Edmund C. Ruffin and Bruce R. Thompson have to be among the luckiest businessmen in the world.  They bought an old hotel on the oceanfront in 1997 for $2,321,000.  

Despite the worst imagined string of bad luck, a 1998 hurricane and adjacent city construction that resulted in its demolition at taxpayer expanse, the duo ended up with net gain from damages totaling $179,452 more than they paid for the  property, according to city records. Thompson said he couldn't dispute any of the figures.

And they are now building an all-new 90-room Boardwalk Inn hotel on the site.  Thompson said the facility will be 50/50 timeshare/hotel rooms.  He hopes to have it open for business by start of the season (generally considered to be Memorial Day), Thompson said. 

Thompson said he didn't have a recollection of the specifics of the damage payments, but added the insurance settlement was sizeable.
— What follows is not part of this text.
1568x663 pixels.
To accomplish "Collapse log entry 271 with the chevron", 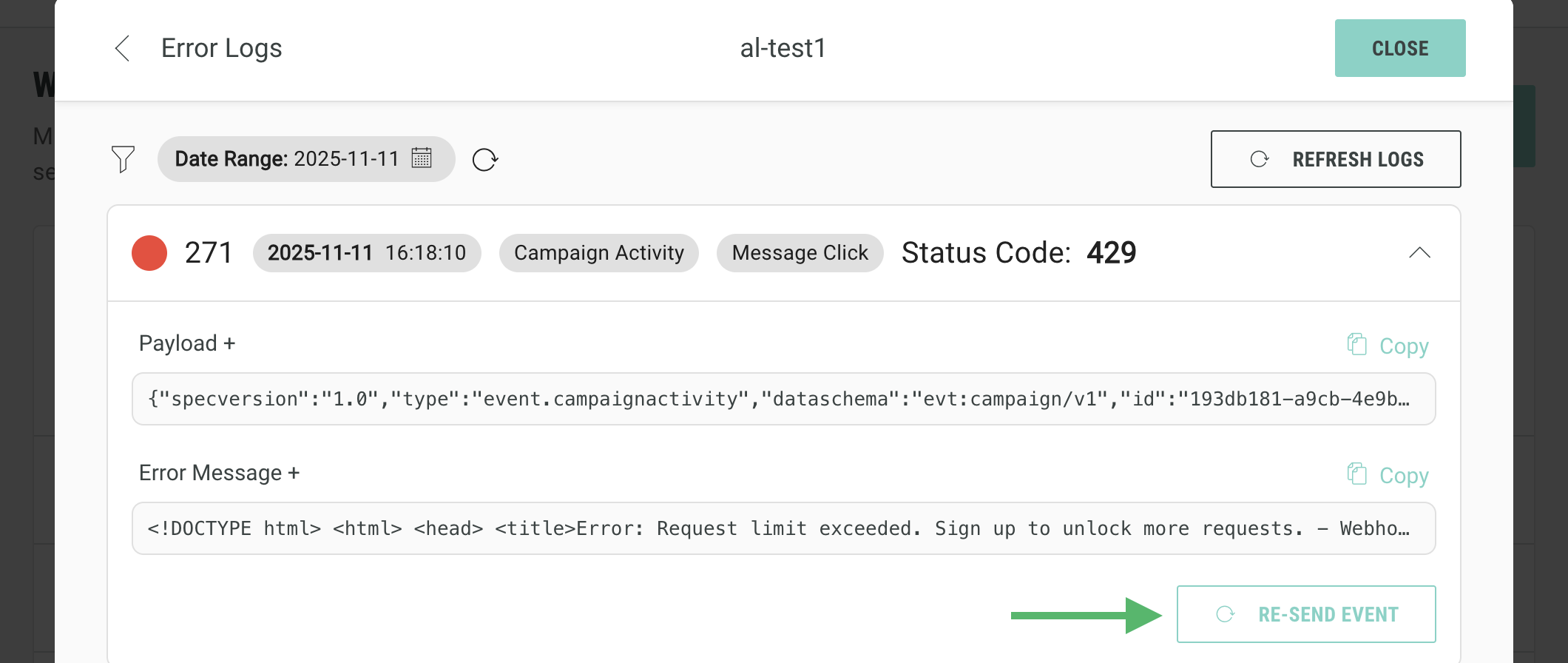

After buying the hotel, he said, they spent $500,000 renovating it and "we had to carry the debt service against it for about 18 months while it was shut down."  Thompson said, "It cost us $22M to replace it (the old building with the Boardwalk Inn).

Ruffin and Thompson bought the old Tradewinds Hotel at 16th & Atlantic  in May 1997 for an addition and renovation into a new time share/hotel complex.

Who are Ruffin and Thompson?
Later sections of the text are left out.